Locog was forced to clarify its stance on the issue after its chair Lord Coe told the BBC anyone wearing a Pepsi T-shirt may not be allowed access.
Coca-Cola and other sponsors had spent huge sums on the London Games, he said, and their rights must be "protected".
Organisers have pledged to clamp down on attempted "ambush marketing".
Under International Olympic Committee (IOC) rules, tier one "worldwide partners" - such as McDonald's and Coca-Cola - get sole global marketing rights within their sector, including being able to sell their products and services exclusively within Olympic venues.
Firms such as Adidas, British Airways and Lloyds TSB are 2012 Olympic partners, granting them exclusive marketing rights within their product sector in the UK.
Other 2012 supporters and suppliers with exclusive contracts include Heineken, Cadbury and Deloitte.
In an interview on the Today programme, Lord Coe said the London Organising Committee (Locog) had to raise a "mountainous" amount of money - some £2bn - through sponsorship and the rights of its partners during the event must be protected.
He was pressed by presenter Evan Davis about whether he could, for example, attend an Olympic event wearing a Pepsi t-shirt.

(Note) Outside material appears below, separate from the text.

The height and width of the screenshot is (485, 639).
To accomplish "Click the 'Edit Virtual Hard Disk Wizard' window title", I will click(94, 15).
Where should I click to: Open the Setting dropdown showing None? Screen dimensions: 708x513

"No, you probably would not be walking in with a Pepsi T-shirt because Coca-Cola are our sponsors," he replied, adding that Coca-Cola had invested millions of pounds both in the Games and grass-roots sport.

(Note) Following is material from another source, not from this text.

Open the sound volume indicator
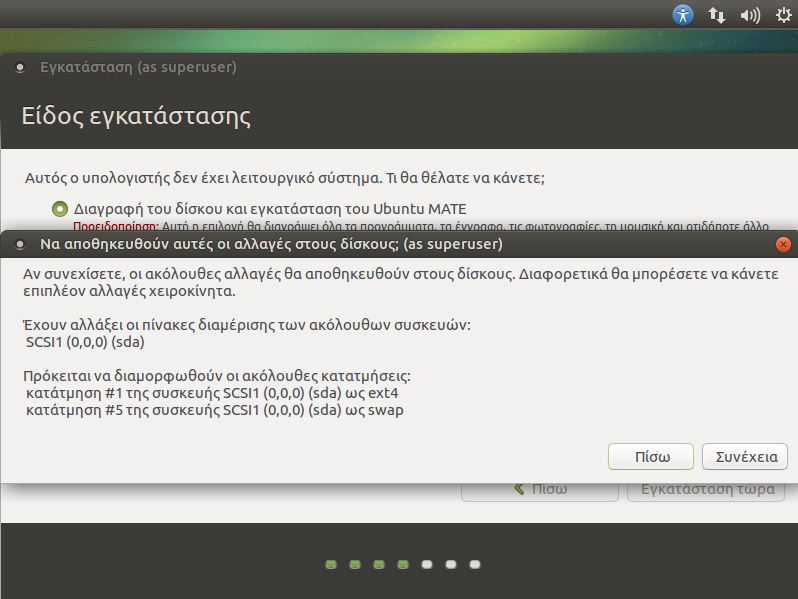The width and height of the screenshot is (798, 599). coord(749,15)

In an increasingly testy exchange, the BBC presenter then quizzed Lord Coe on whether he could "go in with Nike trainers on?".
"I think you probably could...Let's sort of put some reality in this. You probably would be able to walk through with Nike trainers. Does that satisfy you?"

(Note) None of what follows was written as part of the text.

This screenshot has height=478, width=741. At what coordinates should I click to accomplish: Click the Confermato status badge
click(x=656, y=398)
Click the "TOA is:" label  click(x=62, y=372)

Locog later issued a statement clarifying its position, saying that "any individual coming into our venues can wear any item of clothing, branded or otherwise".
It said: "The only issue is if large groups come in together wearing clearly visible branding."
Staff issued with Adidas trainers as part of their uniform would be expected to wear them, it added.
Organisers have said suggestions that police officers would not be allowed to eat crisps from Walkers packets and would have to transfer them to clear, unbranded bags, were "complete nonsense".
Asked about this, Lord Coe said "we are slightly in the territory of straight bananas and other things, a reference to scare stories about petty EU rules on fruit and vegetables.
Critics have said the enforcement of branding rules at the Beijing Olympics was too heavy-handed and have called for a relaxation in the approach for the London Games, which begin in a week's time.
Under IOC rules, there are restrictions about advertising in areas adjacent to Games venues, in part to prevent "ambush marketing" by firms which are not sponsors.
Traders require authorisation from Locog to operate at 27 "event zones" - public areas stretching about 200 metres from stadiums and sports facilities.
Locog has insisted that "business as usual" advertising, such as shop signs and in-store advertising will not be affected.
One MP has called for British firms and other suppliers to be allowed to sell their beer in Olympic venues, arguing it would give a boost to the UK economy.